After the battle he was transported 50 miles through the desert in a rickety ambulance. “I was in a hell of a mess, but I was far from dead. The trouble was the only position that did not give me acute discomfort was sitting up. I couldn’t lie on my back or the left side because of the wound in my head, I could not lie on my right side because my right hip was extremely painful (he had a broken hip) and when I did sit up I felt (car) sick. It was as though my brain were being squeezed slowly through my skull,” Crisp wrote near the end of “Brazen Chariots.”
Cancer Cure: Retsina + Chemo
When Crisp was diagnosed with terminal cancer in 1960 he reviewed his bucket list and headed for Greece. He always wanted to traverse Crete with a donkey and so he set out with a few drachmas and his retsina-fueled charisma.
When Jonathan flew to Greece to meet his father, he found him at the head of a table in Lela’s Taverna gleefully holding court. “There were 10 women around him. And it was clear he was bedding all of them. He was 70 at the time.” Jonathan says the local women recruited him to get closer to Bob. “You must help me; I am in love with your father.” Some of them were in their mid-20s. Some of them were in their mid-50s. It didn’t make any difference to Bob.
Perhaps he had too many women and when he moved around Greece he didn’t exactly leave a forwarding address. Jonathan found him years later, living alone in a goat hut on the Mani peninsula. He had no running water, and no bathroom. But he did have a cravat, and a clipping from a biography of Field Marshal Alexander which read, “The greatest Hun-killer I ever knew was Major Bob Crisp.” The page had been laminated, and Crisp took great glee handing it to any Germans he met in the village. “He thought that sort of thing was funny.”
Overdosing on Life
It wasn’t the retsina or the love juices or a healthy Mediterranean lifestyle that Bob imbibed that beat cancer, although they may have helped. He was diagnosed when he was 60, and told it was terminal. What likely cured Crisp’s cancer, was an experimental drug, an early form of chemotherapy, which he was given by Greek doctors. He was told to apply it to his body, but instead he drank it. “It was so disgusting that he mixed it with a bottle of retsina and drank that instead,” Jonathan told the Guardian.

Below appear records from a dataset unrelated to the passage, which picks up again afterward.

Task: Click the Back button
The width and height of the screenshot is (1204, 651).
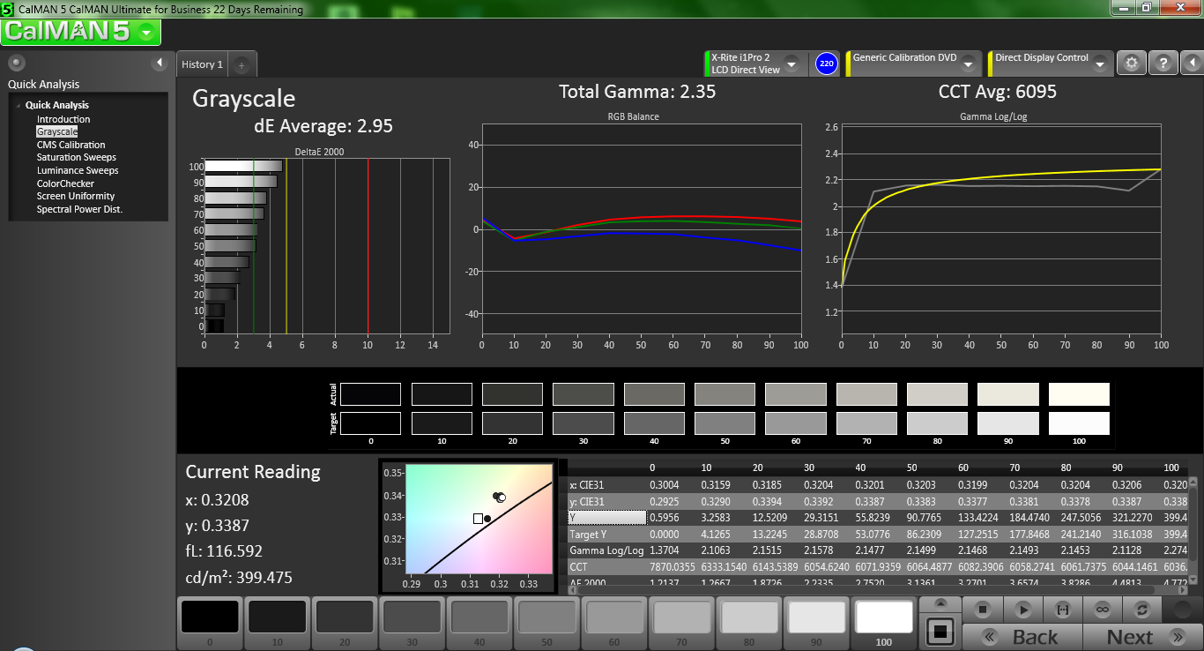Action: pos(1022,637)
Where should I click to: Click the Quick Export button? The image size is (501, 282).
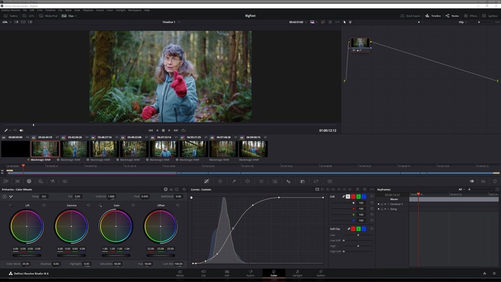tap(411, 15)
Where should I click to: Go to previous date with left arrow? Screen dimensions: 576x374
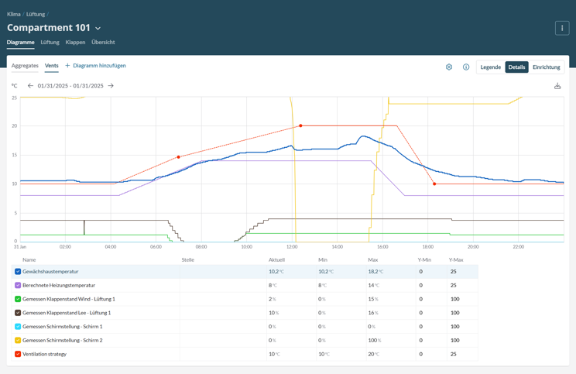[30, 86]
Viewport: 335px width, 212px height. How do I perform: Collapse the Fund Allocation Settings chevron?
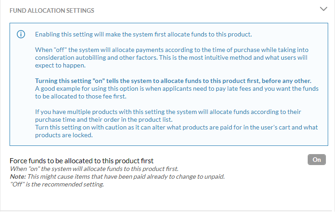(x=324, y=9)
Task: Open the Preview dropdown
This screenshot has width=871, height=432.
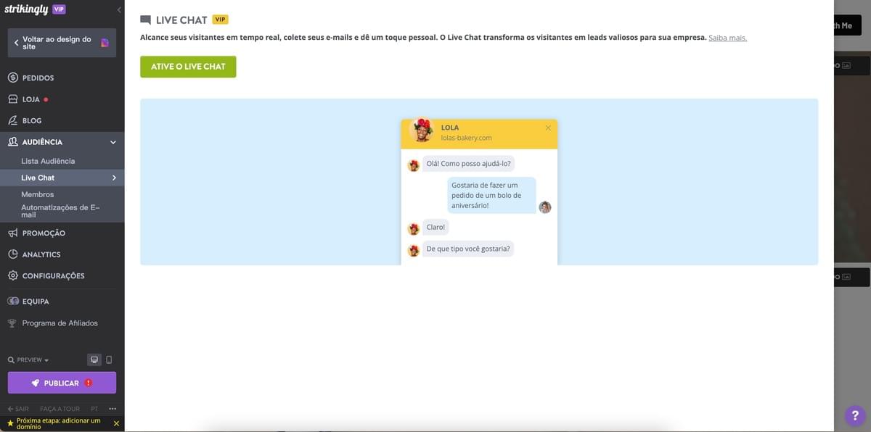Action: [x=28, y=358]
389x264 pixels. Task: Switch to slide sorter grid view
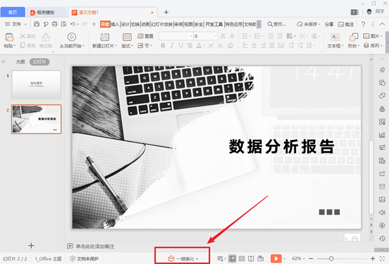242,258
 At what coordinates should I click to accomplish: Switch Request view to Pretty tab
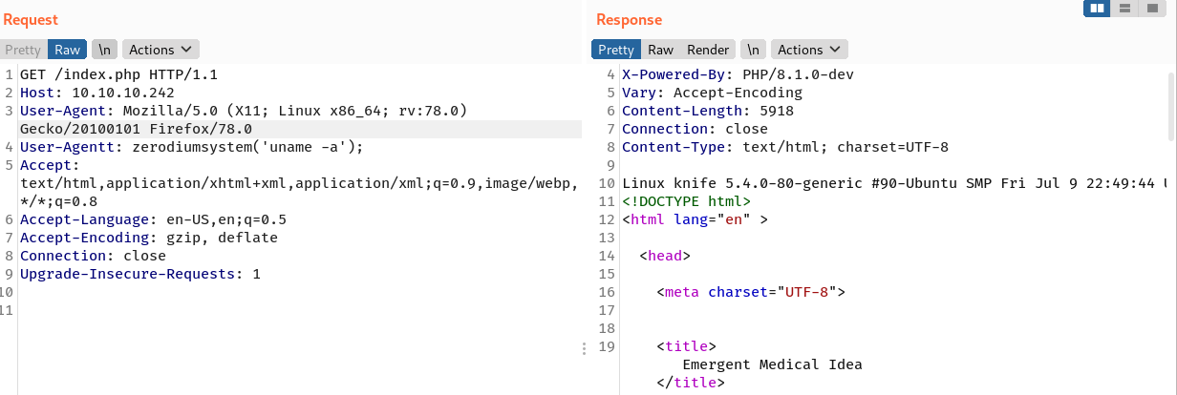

His recovery didn’t go unnoticed by the medical world and he was flown to England and the U.S. by various consultant oncologists, who were trying to find out whether he had found some miracle cure that combined unknown chemicals and rotgut alcohol.
Crisp was born with an overdose of the will to live that the docs will never be able to bottle or put in a pill. He figured things out on his own and was his own best doctor. During the war, Crisp caught crabs after stealing another officer’s pair of silk pajamas. Crisp’s cure? Frying his stones in high-octane petrol.
What finally got our man Bob, was time. If he had a bucket list every place and activity was crossed off. He had done and seen it all and we wish we could have sat in the taverna next to him or in a tank in the Libyan desert or on top of Kili listening to his stories.